Quando vê o machado fixado na parede, ao lado de dezenas de ferramentas, Oto dá uma gargalhada.
– Obrigado, seu Moisés!
– Espero não me arrepender...
Decidido, ele atravessa a rua, em silêncio, empunhando o machado. Os operários da obra estranham aquele homem pulando os cavaletes e se entreolham sem saber o que fazer. Oto levanta o machado com as duas mãos, dá um grito e começa a atacar.
– Britadeira maldita!
Mesmo protestando, a reação imediata do operador é de soltar o equipamento, antes que o maluco corte suas mãos. A britadeira começa a rodopiar pela obra, quebrando tudo o que encontra pela frente, enquanto Oto continua tentando abatê-la com machadadas cada vez mais violentas.
A vizinhança estarrecida com o ataque de fúria, tenta segurar Oto na base da gritaria, já que ninguém tem coragem de se aproximar do tal machado. Carros de polícia chegam com as sirenes ligadas. Em meio a algazarra de operários, populares e o latido incessante de cachorros das redondezas, um policial usa a arma de choque em Oto, que desaba feito um saco de batatas, agarrado ao machado.
Uma hora depois, ele aparece transpirando e com a voz embargada no consultório de Laércio, seu terapeuta.
– Fiz uma grande besteira... mas necessária! Todo mundo queria fazer o que eu fiz, mas são um bando de covardes, inclusive o Anselmo... não sei onde eu estava com a cabeça quando escolhi aquele bibelô canino, sempre quis ter um cão de guarda e não um dorminhoco sem iniciativa.
– Eu já disse pra você não transferir suas frustrações para seu cachorro. Eu sabia que essa sua mania de fazer besteiras necessárias ainda ia te trazer de volta à terapia... e dependendo do que você me contar agora... sem alta prevista para as próximas décadas.
Neste instante, Anselmo lambe o rosto de Oto e ele acorda.
– Que bom que você acordou! Desculpe, mas resolvi buscar seu cachorro pra tentar acordá-lo... faz horas que você desabou quando pegou meu machado... ahahaha... que frase maliciosa... ahahaha...
– Como assim? Eu desmaiei?
– Ah! Eu entendo... o tamanho da minha ferramenta sempre assustou...
O cachorro lança um olhar crítico para o dono. Oto levanta irritado.
– O que é Anselmo? Tá me estranhando? Espera... não estou ouvindo mais aquele barulho ensurdecedor da...
– A obra já acabou faz tempo... quer dizer, faz pelo menos duas horas, até recapearam a rua. Finalmente, uma obra terminada em nosso bairro!
– O quê? Eu desmaiei aqui no seu porão há duas horas?
– Pois é, Oto! Eu tentei te acordar, mas vi que você estava bem, precisava só descansar pra desestressar... minha mulher chamou para o café da tarde, eu fui e, desculpe, mas esqueci de você aqui... comecei a assistir a um jogo de futebol americano na televisão e, surpreendentemente, adorei. Só lembrei do que tinha acontecido, quando Anselmo começou a latir sem parar... aí lembrei que o dono dele estava caído no meu porão, por causa de meu enorme machado... ahahaha. Desculpe, mas não posso perder a piada, faz tempo que meu querido não assusta ninguém... ahahaha...

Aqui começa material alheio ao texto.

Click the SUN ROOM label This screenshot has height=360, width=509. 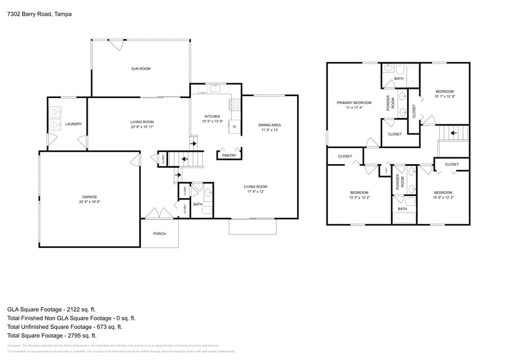[x=140, y=69]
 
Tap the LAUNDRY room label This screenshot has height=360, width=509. [x=74, y=124]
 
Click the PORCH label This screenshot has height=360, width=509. [x=159, y=233]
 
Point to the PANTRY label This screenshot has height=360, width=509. [x=228, y=156]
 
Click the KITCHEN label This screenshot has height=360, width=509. [x=212, y=116]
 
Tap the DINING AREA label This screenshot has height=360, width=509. [x=270, y=125]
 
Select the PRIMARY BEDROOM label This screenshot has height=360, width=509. [x=354, y=102]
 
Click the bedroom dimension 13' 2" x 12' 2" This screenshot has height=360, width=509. [x=359, y=197]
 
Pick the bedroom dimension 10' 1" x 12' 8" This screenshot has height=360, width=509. [x=444, y=96]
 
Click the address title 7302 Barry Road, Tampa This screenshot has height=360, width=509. [x=36, y=13]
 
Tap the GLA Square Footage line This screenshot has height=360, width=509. [x=51, y=310]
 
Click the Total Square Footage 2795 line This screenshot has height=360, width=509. [x=51, y=336]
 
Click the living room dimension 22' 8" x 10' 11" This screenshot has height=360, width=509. [x=141, y=127]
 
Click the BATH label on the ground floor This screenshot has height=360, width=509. [x=198, y=204]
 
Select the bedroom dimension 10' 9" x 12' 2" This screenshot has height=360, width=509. [x=443, y=197]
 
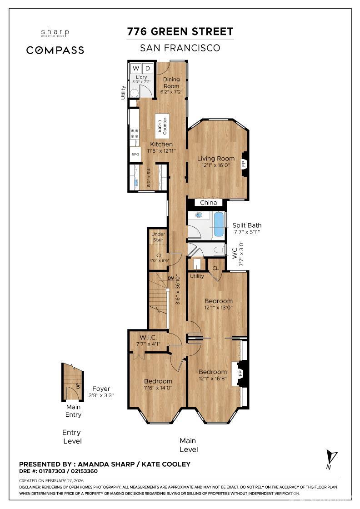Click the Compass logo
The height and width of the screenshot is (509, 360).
pyautogui.click(x=55, y=50)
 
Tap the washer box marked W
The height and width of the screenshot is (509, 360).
pyautogui.click(x=135, y=68)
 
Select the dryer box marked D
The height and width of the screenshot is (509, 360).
pyautogui.click(x=147, y=68)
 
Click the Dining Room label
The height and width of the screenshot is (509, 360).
pyautogui.click(x=171, y=83)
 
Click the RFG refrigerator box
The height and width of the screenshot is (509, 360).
pyautogui.click(x=135, y=155)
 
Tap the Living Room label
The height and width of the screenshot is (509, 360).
pyautogui.click(x=216, y=159)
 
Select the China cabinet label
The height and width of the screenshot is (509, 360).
pyautogui.click(x=209, y=203)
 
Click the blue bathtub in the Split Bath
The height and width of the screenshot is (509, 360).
pyautogui.click(x=219, y=225)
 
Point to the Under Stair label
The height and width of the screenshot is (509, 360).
pyautogui.click(x=158, y=237)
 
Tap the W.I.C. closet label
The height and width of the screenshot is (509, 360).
pyautogui.click(x=148, y=337)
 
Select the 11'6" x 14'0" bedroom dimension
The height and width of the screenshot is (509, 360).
pyautogui.click(x=158, y=388)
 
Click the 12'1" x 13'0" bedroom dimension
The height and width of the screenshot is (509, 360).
pyautogui.click(x=218, y=307)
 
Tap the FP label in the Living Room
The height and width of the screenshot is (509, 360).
pyautogui.click(x=243, y=164)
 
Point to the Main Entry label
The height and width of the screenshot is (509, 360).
pyautogui.click(x=73, y=411)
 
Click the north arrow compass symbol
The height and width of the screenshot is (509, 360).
pyautogui.click(x=332, y=457)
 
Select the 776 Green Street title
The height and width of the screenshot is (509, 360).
pyautogui.click(x=180, y=31)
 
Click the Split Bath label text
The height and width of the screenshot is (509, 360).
pyautogui.click(x=247, y=225)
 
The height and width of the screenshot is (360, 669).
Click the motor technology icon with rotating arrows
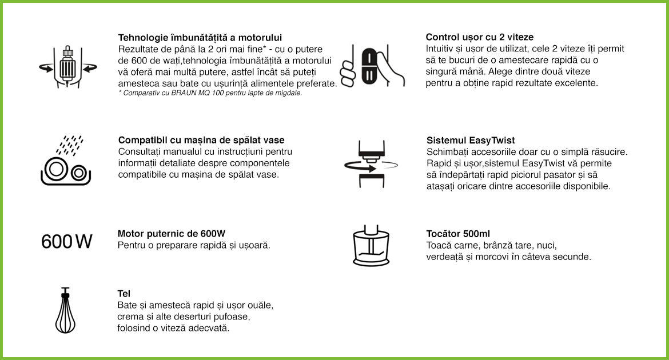[x=67, y=67]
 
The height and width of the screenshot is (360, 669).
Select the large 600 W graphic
[x=67, y=241]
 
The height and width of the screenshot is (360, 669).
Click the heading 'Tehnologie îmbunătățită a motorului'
[x=200, y=37]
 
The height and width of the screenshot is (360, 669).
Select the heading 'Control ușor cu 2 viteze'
[x=480, y=37]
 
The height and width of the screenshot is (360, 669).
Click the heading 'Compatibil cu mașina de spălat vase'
[x=201, y=140]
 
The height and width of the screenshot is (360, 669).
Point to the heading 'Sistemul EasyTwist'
[x=471, y=140]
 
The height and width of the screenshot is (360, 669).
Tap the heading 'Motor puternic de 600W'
[x=172, y=234]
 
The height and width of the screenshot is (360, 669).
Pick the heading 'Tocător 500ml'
[x=458, y=234]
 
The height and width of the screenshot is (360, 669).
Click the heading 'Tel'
[x=124, y=294]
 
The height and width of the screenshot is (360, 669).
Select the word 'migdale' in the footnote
[x=289, y=93]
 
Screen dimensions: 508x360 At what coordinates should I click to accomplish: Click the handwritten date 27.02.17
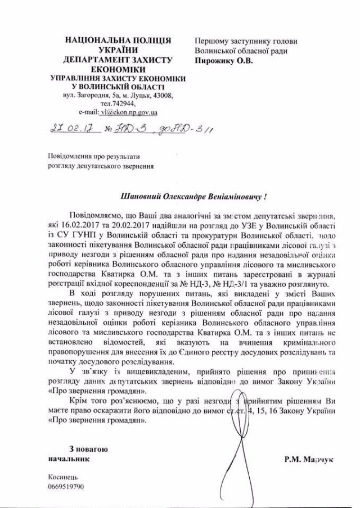tap(76, 129)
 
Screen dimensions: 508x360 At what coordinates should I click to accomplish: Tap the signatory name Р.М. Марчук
tap(309, 459)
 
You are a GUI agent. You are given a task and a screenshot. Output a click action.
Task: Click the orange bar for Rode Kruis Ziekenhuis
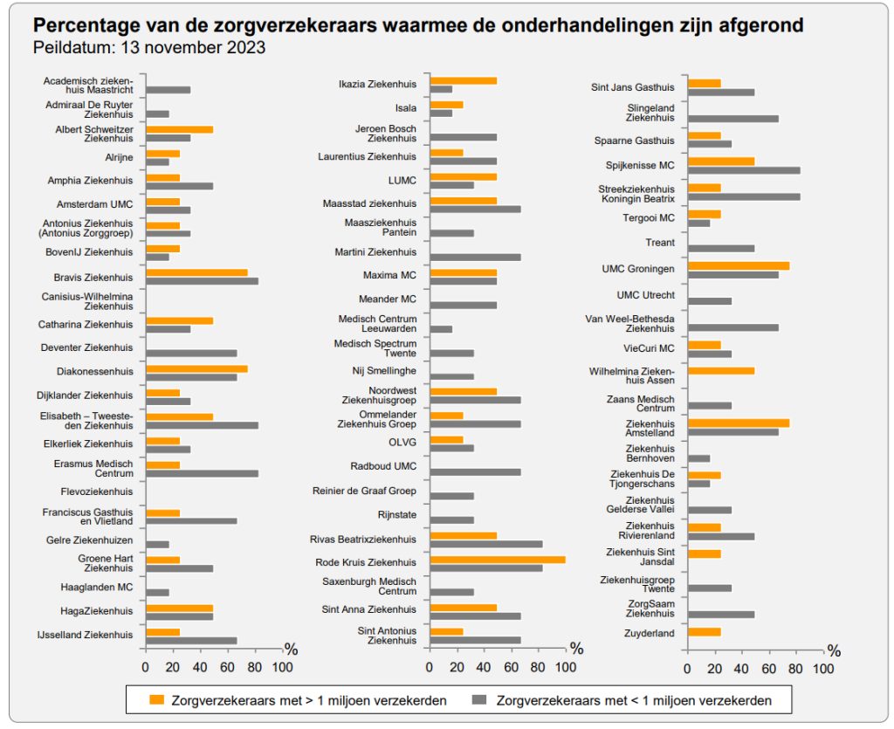(x=498, y=560)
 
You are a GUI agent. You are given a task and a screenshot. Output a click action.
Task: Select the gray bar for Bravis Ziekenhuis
(x=202, y=281)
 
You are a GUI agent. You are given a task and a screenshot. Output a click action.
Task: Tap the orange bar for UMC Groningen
(x=739, y=266)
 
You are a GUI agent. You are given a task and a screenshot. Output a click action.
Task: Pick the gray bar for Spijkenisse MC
(x=744, y=170)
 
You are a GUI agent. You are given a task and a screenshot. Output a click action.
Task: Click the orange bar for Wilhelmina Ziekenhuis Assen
(x=721, y=370)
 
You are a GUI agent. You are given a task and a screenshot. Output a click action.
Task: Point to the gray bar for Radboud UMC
(x=475, y=471)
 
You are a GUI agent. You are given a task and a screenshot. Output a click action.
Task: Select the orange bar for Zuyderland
(x=705, y=632)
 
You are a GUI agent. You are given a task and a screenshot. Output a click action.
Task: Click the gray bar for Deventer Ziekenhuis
(x=191, y=353)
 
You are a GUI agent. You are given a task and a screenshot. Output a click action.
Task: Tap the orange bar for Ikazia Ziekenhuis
(x=464, y=80)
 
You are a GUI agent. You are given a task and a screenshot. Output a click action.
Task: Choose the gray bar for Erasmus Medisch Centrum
(x=202, y=473)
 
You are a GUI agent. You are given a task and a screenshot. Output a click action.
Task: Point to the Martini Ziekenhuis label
(x=375, y=252)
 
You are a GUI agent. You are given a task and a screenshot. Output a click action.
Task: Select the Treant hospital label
(x=659, y=243)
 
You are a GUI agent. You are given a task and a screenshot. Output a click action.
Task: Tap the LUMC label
(x=402, y=181)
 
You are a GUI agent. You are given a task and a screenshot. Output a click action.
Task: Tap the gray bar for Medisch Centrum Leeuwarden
(x=441, y=329)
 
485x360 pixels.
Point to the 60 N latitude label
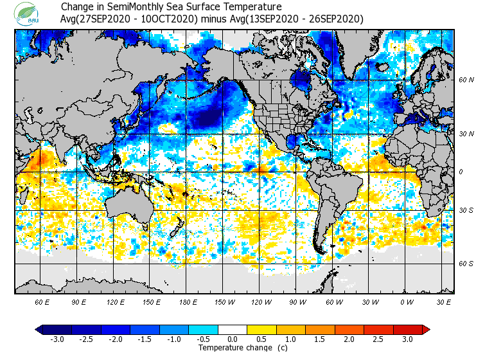[466, 80]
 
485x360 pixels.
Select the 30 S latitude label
[466, 211]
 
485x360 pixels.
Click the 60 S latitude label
[466, 264]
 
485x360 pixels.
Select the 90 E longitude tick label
[79, 302]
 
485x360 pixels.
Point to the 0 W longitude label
[406, 302]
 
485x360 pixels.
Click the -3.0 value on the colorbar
[57, 339]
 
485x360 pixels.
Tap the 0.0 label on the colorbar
[233, 339]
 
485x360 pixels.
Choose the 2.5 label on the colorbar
[378, 339]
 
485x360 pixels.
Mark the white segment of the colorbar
[233, 330]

Oto tenta disfarçar a vontade de mandar o vizinho se lascar, mas dá um sorriso sem graça e pega Anselmo no colo.
– Desculpe mesmo, seu Moisés! Mas, de qualquer forma, obrigado por me emprestar seu machado...
– Antes de ir, só me diz uma coisa
– Claro...
– Você esperava quebrar a britadeira com meu machado?
– Não... quer dizer...
– Você precisa tomar chá de camomila na veia pra se acalmar...
– Eu fiz alguma coisa grave?
– Não! Já disse, você deu uma gargalhada quando pousou os olhos em meu machado e depois desmaiou!
– Não entendo o que aconteceu comigo... tem certeza que eu não fui até a obra empunhando seu machado?
– A única coisa que você fez quando eu já estava na sala foi gritar...
– ... britadeira maldita?
– Exatamente!
– Desculpe e obrigado seu Moisés. Vamos Anselmo! Acho que preciso ligar para o Laércio... quem sabe, não está na hora de voltar à terapia?